◆ Exercise prompt: Write the data out again, word for word.

Dataset excerpts: Begin

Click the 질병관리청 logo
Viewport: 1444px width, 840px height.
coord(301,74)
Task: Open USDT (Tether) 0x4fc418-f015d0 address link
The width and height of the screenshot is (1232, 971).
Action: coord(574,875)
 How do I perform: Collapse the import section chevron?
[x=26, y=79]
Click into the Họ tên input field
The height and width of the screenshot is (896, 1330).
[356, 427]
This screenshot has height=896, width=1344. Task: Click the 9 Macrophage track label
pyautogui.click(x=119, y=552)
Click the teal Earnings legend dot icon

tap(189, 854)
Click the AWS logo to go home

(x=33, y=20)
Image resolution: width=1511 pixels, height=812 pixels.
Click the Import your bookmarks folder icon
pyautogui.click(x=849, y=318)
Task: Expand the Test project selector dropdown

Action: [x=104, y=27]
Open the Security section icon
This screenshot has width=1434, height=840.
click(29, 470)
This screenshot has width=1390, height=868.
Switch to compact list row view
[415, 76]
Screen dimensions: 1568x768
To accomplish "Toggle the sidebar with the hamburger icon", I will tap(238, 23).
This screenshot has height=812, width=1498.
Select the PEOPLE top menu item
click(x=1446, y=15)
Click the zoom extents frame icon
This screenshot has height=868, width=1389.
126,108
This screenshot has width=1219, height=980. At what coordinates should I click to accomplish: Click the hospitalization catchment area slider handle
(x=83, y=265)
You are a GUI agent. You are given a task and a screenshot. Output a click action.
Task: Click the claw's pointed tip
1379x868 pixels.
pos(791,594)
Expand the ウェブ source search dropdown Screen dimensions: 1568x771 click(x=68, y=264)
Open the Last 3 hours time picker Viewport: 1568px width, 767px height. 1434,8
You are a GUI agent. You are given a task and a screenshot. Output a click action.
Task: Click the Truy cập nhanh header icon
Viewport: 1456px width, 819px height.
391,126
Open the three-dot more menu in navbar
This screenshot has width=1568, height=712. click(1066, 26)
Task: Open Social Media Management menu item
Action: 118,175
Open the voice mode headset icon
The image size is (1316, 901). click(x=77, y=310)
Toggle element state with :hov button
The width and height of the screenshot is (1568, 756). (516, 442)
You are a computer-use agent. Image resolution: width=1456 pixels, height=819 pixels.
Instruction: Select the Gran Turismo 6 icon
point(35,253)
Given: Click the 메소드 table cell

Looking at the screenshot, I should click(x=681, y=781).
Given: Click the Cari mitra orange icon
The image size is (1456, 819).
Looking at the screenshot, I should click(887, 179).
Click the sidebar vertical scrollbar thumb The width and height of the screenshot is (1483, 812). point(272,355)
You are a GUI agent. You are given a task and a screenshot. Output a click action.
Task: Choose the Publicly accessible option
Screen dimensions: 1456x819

Dataset excerpts: End

◆ Response box:
Click the 질병관리청 logo
Viewport: 1444px width, 840px height.
coord(301,74)
Task: Open USDT (Tether) 0x4fc418-f015d0 address link
The width and height of the screenshot is (1232, 971).
Action: coord(574,875)
 How do I perform: Collapse the import section chevron?
[x=26, y=79]
Click into the Họ tên input field
The height and width of the screenshot is (896, 1330).
[356, 427]
This screenshot has height=896, width=1344. Task: Click the 9 Macrophage track label
pyautogui.click(x=119, y=552)
Click the teal Earnings legend dot icon

tap(189, 854)
Click the AWS logo to go home

(x=33, y=20)
Image resolution: width=1511 pixels, height=812 pixels.
Click the Import your bookmarks folder icon
pyautogui.click(x=849, y=318)
Task: Expand the Test project selector dropdown

Action: [x=104, y=27]
Open the Security section icon
This screenshot has width=1434, height=840.
click(29, 470)
This screenshot has width=1390, height=868.
Switch to compact list row view
[415, 76]
Screen dimensions: 1568x768
To accomplish "Toggle the sidebar with the hamburger icon", I will tap(238, 23).
This screenshot has height=812, width=1498.
Select the PEOPLE top menu item
click(x=1446, y=15)
Click the zoom extents frame icon
This screenshot has height=868, width=1389.
126,108
This screenshot has width=1219, height=980. At what coordinates should I click to accomplish: Click the hospitalization catchment area slider handle
(x=83, y=265)
You are a GUI agent. You are given a task and a screenshot. Output a click action.
Task: Click the claw's pointed tip
1379x868 pixels.
pos(791,594)
Expand the ウェブ source search dropdown Screen dimensions: 1568x771 click(x=68, y=264)
Open the Last 3 hours time picker Viewport: 1568px width, 767px height. 1434,8
You are a GUI agent. You are given a task and a screenshot. Output a click action.
Task: Click the Truy cập nhanh header icon
Viewport: 1456px width, 819px height.
391,126
Open the three-dot more menu in navbar
This screenshot has width=1568, height=712. click(1066, 26)
Task: Open Social Media Management menu item
Action: 118,175
Open the voice mode headset icon
The image size is (1316, 901). click(x=77, y=310)
Toggle element state with :hov button
The width and height of the screenshot is (1568, 756). (516, 442)
You are a computer-use agent. Image resolution: width=1456 pixels, height=819 pixels.
Instruction: Select the Gran Turismo 6 icon
point(35,253)
Given: Click the 메소드 table cell

Looking at the screenshot, I should click(x=681, y=781).
Given: Click the Cari mitra orange icon
The image size is (1456, 819).
Looking at the screenshot, I should click(887, 179).
Click the sidebar vertical scrollbar thumb The width and height of the screenshot is (1483, 812). point(272,355)
You are a GUI agent. You are given a task and a screenshot. Output a click action.
Task: Choose the Publicly accessible option
Screen dimensions: 1456x819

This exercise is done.